* _Instructions to follow_
From the entries that follow, copy each line in which "computer" appears.

== Records to use ==

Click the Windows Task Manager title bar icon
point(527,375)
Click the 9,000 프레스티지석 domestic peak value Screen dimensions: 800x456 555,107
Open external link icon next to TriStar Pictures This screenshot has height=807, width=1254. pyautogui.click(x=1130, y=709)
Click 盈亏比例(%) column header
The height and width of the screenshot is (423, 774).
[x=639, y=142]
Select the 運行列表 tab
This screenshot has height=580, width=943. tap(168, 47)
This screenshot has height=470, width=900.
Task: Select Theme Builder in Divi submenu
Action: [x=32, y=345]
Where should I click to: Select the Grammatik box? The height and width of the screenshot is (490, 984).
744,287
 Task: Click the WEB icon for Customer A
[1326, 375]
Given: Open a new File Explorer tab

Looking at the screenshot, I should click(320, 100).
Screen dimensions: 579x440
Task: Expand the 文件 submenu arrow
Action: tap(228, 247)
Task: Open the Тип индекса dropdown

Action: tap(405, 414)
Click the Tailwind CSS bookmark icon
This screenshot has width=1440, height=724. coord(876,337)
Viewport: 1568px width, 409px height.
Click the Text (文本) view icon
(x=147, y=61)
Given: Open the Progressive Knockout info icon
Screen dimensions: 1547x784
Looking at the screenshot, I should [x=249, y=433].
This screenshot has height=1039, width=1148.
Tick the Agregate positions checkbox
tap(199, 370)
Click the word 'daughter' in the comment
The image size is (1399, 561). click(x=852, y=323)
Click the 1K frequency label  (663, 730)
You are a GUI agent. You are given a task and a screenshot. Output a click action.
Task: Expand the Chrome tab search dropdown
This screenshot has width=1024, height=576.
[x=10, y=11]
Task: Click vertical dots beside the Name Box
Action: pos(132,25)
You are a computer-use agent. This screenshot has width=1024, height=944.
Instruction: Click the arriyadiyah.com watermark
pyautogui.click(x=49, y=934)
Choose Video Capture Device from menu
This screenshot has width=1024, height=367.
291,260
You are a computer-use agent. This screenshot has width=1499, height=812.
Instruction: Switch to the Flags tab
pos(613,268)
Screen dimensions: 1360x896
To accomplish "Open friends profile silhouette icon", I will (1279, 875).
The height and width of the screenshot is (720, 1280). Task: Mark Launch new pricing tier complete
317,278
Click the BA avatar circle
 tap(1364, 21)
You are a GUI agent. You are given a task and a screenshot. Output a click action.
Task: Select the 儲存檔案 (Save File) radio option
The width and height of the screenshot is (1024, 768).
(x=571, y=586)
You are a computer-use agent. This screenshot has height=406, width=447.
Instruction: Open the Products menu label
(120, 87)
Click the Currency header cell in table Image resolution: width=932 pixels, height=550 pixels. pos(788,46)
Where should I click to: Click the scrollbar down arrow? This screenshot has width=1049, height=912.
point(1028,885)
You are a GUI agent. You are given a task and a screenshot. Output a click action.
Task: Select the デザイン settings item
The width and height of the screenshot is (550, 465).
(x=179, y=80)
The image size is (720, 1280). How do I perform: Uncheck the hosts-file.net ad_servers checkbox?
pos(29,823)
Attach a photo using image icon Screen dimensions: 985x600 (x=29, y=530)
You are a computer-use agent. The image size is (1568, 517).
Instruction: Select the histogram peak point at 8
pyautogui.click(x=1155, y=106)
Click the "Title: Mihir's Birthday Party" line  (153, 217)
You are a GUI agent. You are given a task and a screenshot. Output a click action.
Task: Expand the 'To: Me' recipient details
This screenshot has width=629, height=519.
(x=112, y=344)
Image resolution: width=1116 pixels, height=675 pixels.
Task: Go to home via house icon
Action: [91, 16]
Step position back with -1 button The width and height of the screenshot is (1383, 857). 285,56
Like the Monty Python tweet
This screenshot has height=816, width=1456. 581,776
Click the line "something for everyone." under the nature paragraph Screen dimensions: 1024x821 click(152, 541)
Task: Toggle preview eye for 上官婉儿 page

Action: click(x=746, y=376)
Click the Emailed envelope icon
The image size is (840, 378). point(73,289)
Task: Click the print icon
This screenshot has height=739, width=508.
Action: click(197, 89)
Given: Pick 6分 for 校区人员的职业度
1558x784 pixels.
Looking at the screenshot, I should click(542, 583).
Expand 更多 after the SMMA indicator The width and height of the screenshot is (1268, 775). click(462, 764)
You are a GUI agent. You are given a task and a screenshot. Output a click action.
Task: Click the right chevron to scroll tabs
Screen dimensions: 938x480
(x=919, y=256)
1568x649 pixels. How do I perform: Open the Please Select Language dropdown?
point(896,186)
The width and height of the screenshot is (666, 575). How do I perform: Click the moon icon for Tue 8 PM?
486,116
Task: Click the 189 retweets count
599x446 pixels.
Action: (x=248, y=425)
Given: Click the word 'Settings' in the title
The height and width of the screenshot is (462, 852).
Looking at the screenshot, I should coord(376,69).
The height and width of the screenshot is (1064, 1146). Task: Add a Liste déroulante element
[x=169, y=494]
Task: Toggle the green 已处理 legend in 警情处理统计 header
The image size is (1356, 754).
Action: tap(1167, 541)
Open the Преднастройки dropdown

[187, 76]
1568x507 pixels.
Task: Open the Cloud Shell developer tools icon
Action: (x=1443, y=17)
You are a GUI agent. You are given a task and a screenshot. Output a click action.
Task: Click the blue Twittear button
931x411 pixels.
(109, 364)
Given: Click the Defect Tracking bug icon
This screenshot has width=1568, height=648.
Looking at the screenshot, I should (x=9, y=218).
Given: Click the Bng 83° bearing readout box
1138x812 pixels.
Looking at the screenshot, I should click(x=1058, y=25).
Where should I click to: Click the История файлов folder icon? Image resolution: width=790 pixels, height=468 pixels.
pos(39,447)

===

* _Exercise response_
You are a computer-use agent. This screenshot has width=1024, height=944.
You are a computer-use agent. This screenshot has width=1499, height=812.
You are a computer-use agent. This screenshot has height=406, width=447.
You are a computer-use agent. The image size is (1568, 517).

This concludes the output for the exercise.